Mujeres prostituidas, mujeres humilladas, mujeres utilizadas como objeto de deseo carnal, mujeres perezosas, mujeres decorativas, mujeres que son malas madres. Durante buena parte de la historia del arte se ha codificado a la mujer como alegoría de todos los vicios habidos y por haber. El canon patriarcal se ha esforzado en perpetuar esa imagen, pero es momento de remover todos esos cimientos y emprender una revisión profunda de esa herencia desde una perspectiva crítica.

Es precisamente lo que pretende el Museo del Prado con «Invitadas. Fragmentos sobre mujeres, ideología y artes plásticas en España (1833-1931)», la primera gran exposición temporal organizada tras la reapertura del museo el pasado 6 de junio (debía haberse inaugurado el 30 de marzo) y que tiene como objetivo reflexionar sobre el papel de la mujer y los diferentes roles que desempeñó en el sistema artístico español desde el reinado de Isabel II hasta el de su nieto Alfonso XIII.

Se trata de una muestra única y autocrítica, ya que el propio museo el que se cuestiona a sí mismo poniendo en evidencia de forma clara muchas de las lacras misóginas que arrastraba su colección. Para ello han buscado en el fondo de sus archivos, han restaurado obras que fueron desdeñadas en su momento y han puesto en contexto otras que hasta el momento no habían sido discutidas.

El título de la exposición hace referencia al papel secundario que ha tenido la mujer en las artes plásticas. Mientras los hombres eran los anfitriones, ellas eran las ‘invitadas’, y no tenían poder para decidir prácticamente nada. El sistema las apartaba, no podían acceder al mismo tipo de educación, y si llegaban a pintar se las subcategorizaba como algo aparte, siendo víctimas de una política cultural por parte del Estado dominada por el sexismo.

«Invitadas» pone de manifiesto no solo la hipocresía y el cinismo con que se trataba a las mujeres artistas (el estatus estaba determinado por la política de adquisiciones y los certámenes públicos en los que no llegaban a participar), sino también la forma en que se representaba el universo femenino desde la mirada de los hombres. Desde esos dos ejes ha trabajado el equipo comisariado por Carlos G. Navarro, que ha declarado que «se trata de un viaje que hace el museo al epicentro de la misoginia de la mano de obras que guardan como testimonio la mentalidad y la ideología del Estado durante el siglo XIX».

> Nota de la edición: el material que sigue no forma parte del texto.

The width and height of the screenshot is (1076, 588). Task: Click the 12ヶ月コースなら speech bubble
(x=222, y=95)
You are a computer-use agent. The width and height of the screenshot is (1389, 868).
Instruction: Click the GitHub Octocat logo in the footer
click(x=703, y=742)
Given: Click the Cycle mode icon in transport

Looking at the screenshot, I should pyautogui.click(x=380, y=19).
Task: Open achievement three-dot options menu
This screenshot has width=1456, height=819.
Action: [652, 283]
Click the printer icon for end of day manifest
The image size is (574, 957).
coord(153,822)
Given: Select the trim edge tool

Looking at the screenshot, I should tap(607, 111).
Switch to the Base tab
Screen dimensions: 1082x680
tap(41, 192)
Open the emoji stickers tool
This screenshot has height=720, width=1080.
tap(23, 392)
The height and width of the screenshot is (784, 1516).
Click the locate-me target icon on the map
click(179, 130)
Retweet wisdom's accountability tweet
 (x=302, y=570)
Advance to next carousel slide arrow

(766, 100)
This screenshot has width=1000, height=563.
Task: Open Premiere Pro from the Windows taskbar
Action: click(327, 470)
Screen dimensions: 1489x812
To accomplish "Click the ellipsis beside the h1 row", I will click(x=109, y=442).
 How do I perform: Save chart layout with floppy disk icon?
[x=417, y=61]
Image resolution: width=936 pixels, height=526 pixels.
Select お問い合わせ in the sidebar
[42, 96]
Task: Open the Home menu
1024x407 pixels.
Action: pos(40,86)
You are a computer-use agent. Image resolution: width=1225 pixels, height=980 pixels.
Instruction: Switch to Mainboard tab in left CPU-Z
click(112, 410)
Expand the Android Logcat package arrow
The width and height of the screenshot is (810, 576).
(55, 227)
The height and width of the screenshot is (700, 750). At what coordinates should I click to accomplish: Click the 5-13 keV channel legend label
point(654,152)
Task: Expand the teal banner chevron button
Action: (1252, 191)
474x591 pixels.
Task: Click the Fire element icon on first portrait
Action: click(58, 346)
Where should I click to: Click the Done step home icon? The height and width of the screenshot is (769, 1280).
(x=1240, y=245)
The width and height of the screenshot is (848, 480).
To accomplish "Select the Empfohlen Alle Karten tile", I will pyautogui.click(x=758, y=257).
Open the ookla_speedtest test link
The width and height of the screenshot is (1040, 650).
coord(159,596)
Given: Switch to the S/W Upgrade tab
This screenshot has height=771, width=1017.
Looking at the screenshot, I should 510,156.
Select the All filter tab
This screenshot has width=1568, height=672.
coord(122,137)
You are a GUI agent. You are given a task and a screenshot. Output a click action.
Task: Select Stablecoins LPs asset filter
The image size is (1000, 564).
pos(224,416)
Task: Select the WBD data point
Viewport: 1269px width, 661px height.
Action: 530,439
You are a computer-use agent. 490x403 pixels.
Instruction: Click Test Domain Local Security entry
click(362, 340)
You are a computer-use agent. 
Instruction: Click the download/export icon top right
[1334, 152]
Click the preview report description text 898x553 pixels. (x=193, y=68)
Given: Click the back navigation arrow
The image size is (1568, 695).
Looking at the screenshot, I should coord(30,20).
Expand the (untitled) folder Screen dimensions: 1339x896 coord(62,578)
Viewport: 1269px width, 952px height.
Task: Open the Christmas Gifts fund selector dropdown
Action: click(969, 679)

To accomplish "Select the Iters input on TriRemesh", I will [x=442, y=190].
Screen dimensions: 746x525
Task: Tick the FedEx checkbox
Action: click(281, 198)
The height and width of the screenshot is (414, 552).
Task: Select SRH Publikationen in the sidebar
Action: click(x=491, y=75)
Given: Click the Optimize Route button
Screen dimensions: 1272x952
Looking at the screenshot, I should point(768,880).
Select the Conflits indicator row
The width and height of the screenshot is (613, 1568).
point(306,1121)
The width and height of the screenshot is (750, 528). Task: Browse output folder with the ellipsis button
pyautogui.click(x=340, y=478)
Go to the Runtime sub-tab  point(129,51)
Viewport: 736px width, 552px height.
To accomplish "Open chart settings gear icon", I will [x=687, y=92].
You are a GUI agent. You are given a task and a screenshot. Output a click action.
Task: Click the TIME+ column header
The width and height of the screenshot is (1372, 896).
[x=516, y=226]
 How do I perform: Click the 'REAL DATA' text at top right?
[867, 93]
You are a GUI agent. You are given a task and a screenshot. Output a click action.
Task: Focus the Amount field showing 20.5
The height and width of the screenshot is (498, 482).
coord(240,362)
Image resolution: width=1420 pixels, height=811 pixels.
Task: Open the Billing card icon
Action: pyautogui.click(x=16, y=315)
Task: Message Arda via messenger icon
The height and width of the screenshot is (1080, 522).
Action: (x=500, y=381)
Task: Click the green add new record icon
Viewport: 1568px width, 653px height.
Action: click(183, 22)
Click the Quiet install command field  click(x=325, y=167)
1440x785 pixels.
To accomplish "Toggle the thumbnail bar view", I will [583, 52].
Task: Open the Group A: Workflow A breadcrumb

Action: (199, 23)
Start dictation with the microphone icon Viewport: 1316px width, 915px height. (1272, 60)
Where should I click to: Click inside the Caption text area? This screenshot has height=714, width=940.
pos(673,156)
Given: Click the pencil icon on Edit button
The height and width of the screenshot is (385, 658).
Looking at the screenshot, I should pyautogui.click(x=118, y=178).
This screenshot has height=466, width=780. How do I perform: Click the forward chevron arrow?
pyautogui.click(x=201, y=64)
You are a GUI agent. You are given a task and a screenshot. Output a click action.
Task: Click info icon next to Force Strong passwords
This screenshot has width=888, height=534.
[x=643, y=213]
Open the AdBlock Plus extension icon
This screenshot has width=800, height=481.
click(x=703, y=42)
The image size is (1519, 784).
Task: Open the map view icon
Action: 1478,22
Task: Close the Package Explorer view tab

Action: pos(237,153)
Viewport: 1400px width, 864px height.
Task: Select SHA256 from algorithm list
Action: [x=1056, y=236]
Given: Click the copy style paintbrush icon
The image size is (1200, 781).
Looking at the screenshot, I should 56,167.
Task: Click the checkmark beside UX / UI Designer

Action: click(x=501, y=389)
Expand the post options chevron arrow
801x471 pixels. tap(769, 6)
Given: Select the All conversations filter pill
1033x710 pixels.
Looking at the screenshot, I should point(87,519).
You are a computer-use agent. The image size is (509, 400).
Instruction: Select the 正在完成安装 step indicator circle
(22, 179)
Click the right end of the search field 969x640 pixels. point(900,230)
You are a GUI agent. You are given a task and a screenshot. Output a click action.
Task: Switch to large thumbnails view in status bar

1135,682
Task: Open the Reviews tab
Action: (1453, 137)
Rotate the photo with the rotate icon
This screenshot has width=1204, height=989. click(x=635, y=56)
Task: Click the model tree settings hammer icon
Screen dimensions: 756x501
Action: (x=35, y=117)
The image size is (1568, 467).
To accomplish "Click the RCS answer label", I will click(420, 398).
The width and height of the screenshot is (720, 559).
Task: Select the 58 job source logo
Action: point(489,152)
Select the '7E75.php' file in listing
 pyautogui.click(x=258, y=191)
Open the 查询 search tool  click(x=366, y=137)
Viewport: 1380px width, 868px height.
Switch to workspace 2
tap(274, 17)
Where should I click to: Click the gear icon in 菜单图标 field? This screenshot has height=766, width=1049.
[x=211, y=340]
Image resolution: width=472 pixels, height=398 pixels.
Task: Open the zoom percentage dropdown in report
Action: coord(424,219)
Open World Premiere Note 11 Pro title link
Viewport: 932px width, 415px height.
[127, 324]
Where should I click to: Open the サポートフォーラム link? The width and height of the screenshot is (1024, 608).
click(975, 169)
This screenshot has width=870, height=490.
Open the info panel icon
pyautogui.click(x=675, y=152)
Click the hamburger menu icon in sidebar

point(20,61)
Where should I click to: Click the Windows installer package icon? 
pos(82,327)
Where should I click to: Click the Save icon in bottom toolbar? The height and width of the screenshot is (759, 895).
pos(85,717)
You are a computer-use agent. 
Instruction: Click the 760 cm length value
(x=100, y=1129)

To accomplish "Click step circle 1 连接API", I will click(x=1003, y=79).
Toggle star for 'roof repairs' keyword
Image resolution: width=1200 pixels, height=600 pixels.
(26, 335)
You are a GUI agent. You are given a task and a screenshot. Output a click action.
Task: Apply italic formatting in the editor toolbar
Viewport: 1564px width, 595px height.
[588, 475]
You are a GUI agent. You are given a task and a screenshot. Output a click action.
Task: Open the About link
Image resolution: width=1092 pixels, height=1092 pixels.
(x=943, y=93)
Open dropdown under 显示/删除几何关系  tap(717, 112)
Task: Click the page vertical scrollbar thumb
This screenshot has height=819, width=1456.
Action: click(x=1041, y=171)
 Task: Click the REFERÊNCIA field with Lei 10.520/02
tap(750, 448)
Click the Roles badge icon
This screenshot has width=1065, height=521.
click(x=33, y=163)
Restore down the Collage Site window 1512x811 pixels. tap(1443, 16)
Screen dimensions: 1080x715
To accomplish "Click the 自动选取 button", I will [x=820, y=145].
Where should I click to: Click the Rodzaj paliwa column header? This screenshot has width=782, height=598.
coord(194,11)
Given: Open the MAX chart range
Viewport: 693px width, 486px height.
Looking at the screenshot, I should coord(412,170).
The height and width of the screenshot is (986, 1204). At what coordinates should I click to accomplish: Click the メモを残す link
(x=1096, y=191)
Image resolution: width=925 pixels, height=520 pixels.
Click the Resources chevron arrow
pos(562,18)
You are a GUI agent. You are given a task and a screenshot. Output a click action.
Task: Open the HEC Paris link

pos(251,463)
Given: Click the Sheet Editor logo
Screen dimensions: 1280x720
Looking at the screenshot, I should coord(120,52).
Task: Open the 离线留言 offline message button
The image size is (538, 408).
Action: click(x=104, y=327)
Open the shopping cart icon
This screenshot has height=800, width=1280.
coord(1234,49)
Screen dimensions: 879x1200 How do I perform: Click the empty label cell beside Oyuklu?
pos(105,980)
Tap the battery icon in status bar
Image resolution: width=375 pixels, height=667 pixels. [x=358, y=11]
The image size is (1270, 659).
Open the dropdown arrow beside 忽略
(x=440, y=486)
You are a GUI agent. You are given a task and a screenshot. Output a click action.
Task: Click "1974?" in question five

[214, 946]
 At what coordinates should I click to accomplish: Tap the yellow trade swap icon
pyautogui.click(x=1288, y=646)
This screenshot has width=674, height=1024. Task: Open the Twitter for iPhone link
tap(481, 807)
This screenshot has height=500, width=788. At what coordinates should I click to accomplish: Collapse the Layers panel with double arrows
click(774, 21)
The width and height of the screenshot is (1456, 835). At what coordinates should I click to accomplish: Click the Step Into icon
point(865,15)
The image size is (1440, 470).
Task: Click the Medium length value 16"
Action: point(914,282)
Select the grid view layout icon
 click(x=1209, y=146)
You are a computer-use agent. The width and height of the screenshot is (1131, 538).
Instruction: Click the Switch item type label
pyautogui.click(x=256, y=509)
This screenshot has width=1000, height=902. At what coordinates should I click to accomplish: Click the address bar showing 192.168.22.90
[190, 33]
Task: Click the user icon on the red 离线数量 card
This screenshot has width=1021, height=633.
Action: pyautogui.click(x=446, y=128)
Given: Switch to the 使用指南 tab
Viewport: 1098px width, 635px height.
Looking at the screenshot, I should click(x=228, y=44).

No es la primera vez que el Museo del Prado pone en el foco el rol activo de la mujer en el arte. En el 2016 dedicó una retrospectiva a Clara Peeters, pintora flamenca pionera en el campo de la naturaleza muerta, y el año pasado se encargó de poner de relieve las figuras de las renacentistas Sofonisba Anguissola y Lavinia Fontana. Sin embargo, el director de la pinacoteca, Miguel Falomir, ha reconocido que «Invitadas» supone un paso más allá, tanto por su complejo despliegue (133 obras de arte divididas en 17 secciones en las salas A y B) como por su punto de vista conceptual. «Su línea es coherente, historiográfica, feminista», ha manifestado. «No se trata de opinar, se trata de evidenciar».

La exposición se abre con un cuadro prácticamente destruido de la pintora Concepción Mejía de Salvador, en el que el tiempo, el abandono y la falta de cuidados han hecho mella después de haber trasegado de un lugar a otro sin que nadie nunca le hubiera hecho caso. Una bella metáfora de todo lo que vamos a ver a continuación. Por ejemplo: reinas consideradas «no cuerdas» para que no pudieran gobernar («La reina Juana la Loca recluida en Tordesillas con su hija, la infanta doña Catalina», de Francisco Pradilla), moldes patriarcales sobre la virtud femenina («Castigo», de Tomás Muñoz Lucena), adoctrinamientos y paternalismos varios («La rebelde», de Antonio Fillol), mensajes moralizantes sobre las «mujeres extraviadas» «¡Desgraciada!», de José Soriano Fort), la maternidad a juicio («El precio de una madre (A mejorar la raza)», de Marceliano Santa María Sedano), desnudos gratuitos, incluso de niñas, con una mirada claramente pedófila («Crisálida», de Pedro Sáenz Sáenz) o los maniquíes de lujo de Raimundo de Madrazo («Aline Masson con mantilla blanca»).